> _What you will do_:
**A)** In the text on Edinburgh's congestion charging scheme, how often could the £2 charge be levied on a single vehicle?
**B)** Echo the passage of the Edinburgh congestion charging text between "The charge was" and "consultation with stakeholders.", inclusive.
**C)** Write what comes next in the text on Edinburgh's congestion charging scheme, picking up after its final sentence.

> _Text_:
________________________

The final charging scheme consisted of two cordons at which a charge would be levied for vehicles travelling inbound, towards the city centre. There would be an outer cordon around the edge of the built-up area of Edinburgh, just inside the outer city bypass, and an inner cordon around the centre of the city, broadly encompassing the World Heritage Site 

The  outer  cordon  would  operate  between  7am  and  10am  only;  the  inner between 7am and 7pm, Mondays to Fridays in both cases.

The charge was to be £2 (€2.40), levied no more than once per day on any single vehicle.  If  a  vehicle  were  to  cross  both  cordons,  or  to  cross  either cordon  a  number  of  times  during  the  day,  the  charge  would  still  only  be applied once that day. In this sense, the scheme resembles an entry permit scheme.

 

Public opinion was always a key concern. The around 19,000  consultation responses  received in the 1999 consultation showed high  levels  of  support  (62%)  shown  for  the  strategic  option  including  the concept of congestion charging. In addition to the public consultation, there was also extensive consultation with stakeholders.

________________________

> _Data provided_:
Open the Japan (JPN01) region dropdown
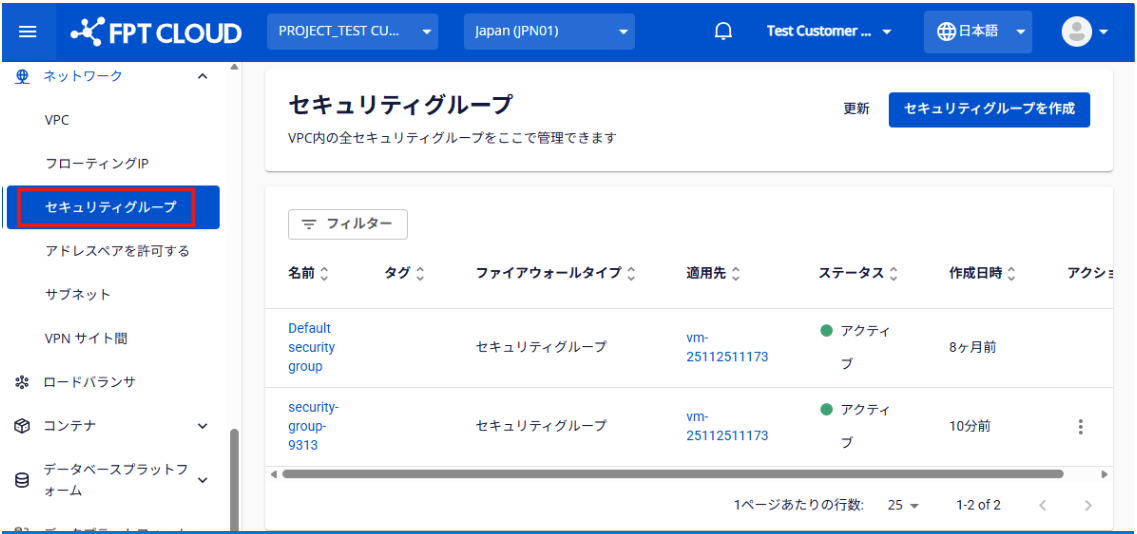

________________________

> _Responses in order_:
**A)** No more than once per day.

**B)**
The charge was to be £2 (€2.40), levied no more than once per day on any single vehicle.  If  a  vehicle  were  to  cross  both  cordons,  or  to  cross  either cordon  a  number  of  times  during  the  day,  the  charge  would  still  only  be applied once that day. In this sense, the scheme resembles an entry permit scheme.

 

Public opinion was always a key concern. The around 19,000  consultation responses  received in the 1999 consultation showed high  levels  of  support  (62%)  shown  for  the  strategic  option  including  the concept of congestion charging. In addition to the public consultation, there was also extensive consultation with stakeholders.

**C)**
The  conclusions  drawn  from  the  consultation  and  an  initial  technical  appraisal were  that  congestion  charging  was  feasible,  would  reduce  traffic  levels,  could generate substantial revenue for transport investment and would have no or very limited adverse economic impact if the charge was set at an appropriate level. In addition, there was a high degree of acceptance provided that the overall package was right.

In 2002 it was decided that a referendum would be taken before implementing a congestion charge. In 2003 there was a market research study undertaken, where there was a less positive outcome on how people were likely to vote on a referendum. Unfortunately the timing of the referendum was when the public opinion on charging was particularly low. The  public  inquiry  of  2004  did  not  identify  any  significant  barriers  to  the implementation of the scheme.